Si vous ne vous souciez pas des violations des droits de l’homme et si vous êtes un champion des crimes de guerre, le nouveau livre du premier ministre israélien Bibi “My Story” est pour vous.
As`ad AbuKhalil
Paru le 3 mars 2023 sur Consortium News sous le titre AS`AD AbuKHALIL: Netanyahu’s Anthology of Errors, Fabrications & Falsehoods
Le nouveau livre du Premier ministre israélien Benjamin Netanyahu, Bibi : My Story, est une lecture intéressante et divertissante pour quiconque est à l’aise avec son propre racisme et avec le fait de diaboliser les populations soumises comme des personnes inférieures.
Si vous ne vous souciez pas des violations des droits de l’homme et si vous êtes un champion des crimes de guerre, ce livre est pour vous.
Voici un dirigeant israélien qui est fier de ses violations des lois de la guerre (comme l’explosion d’avions civils libanais en 1968) et il est également fier de ses restrictions racistes à l’encontre des immigrants africains parce qu’ils sont plus enclins au crime que les autres peuples, selon son récit.
Ce livre, comme les précédents livres de Netanyahou, sera lu par les journalistes et les décideurs américains. Netanyahou était un jeune diplomate lorsque le secrétaire d’État américain George Schultz l’invitait à de longues discussions sur la politique étrangère et la meilleure façon de soumettre les Arabes.
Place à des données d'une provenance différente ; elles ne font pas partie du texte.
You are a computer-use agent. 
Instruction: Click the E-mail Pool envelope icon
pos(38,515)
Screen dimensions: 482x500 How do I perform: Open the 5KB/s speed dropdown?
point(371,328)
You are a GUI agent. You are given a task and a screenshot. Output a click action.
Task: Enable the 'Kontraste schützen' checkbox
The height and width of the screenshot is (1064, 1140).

Le livre est utile pour expliquer comment la politique étrangère américaine est élaborée au Moyen-Orient. Si un Arabe devait écrire sur les origines des politiques américaines au Moyen-Orient et sur la façon dont les dirigeants israéliens formulent essentiellement les plans et les politiques des États-Unis pour eux, cette personne serait automatiquement accusée d’antisémitisme.
Je crois Netanyahou lorsqu’il affirme à plusieurs reprises dans le livre que sa vision professionnelle de droite a été adoptée par les administrations américaines. C’est ici que nous apprenons que les accords d’Abraham de l’ancien président Donald Trump ont en fait commencé comme une initiative de Netanyahou.
Netanyahou est célèbre (en Israël et dans les pays occidentaux pro-israéliens) pour son penchant à contourner la vérité ; les mensonges, les déformations et les fabrications lui sont faciles.
Ainsi, il affirme dans le livre que la guerre de 1967 était inévitable parce que “les Arabes iront jusqu’au bout” (p. 38) alors que c’est Israël qui a lancé cette guerre. (Aux premières heures du conflit, le gouvernement israélien a d’abord tenté de tromper l’administration Johnson en prétendant faussement que l’Égypte l’avait déclenchée en tirant les premiers coups de feu).
Amusé par les flammes
Netanyahou est si fier de la “mission” de faire “sauter” des avions de ligne civils libanais en 1968 (toute la flotte des compagnies aériennes libanaises à l’époque) qu’il invente une inspection minutieuse des avions au milieu de la nuit, alors que les avions étaient garés et l’aéroport fermé, pour s’assurer qu’aucun civil ne se trouvait à bord avant que l’opération n’ait lieu. (p. 56).
Il concocte un vernis humanitaire pour son crime de guerre. Netanyahou s’est amusé de voir “l’aéroport… éclairé par d’énormes flammes. On se serait cru dans un film” (p. 56).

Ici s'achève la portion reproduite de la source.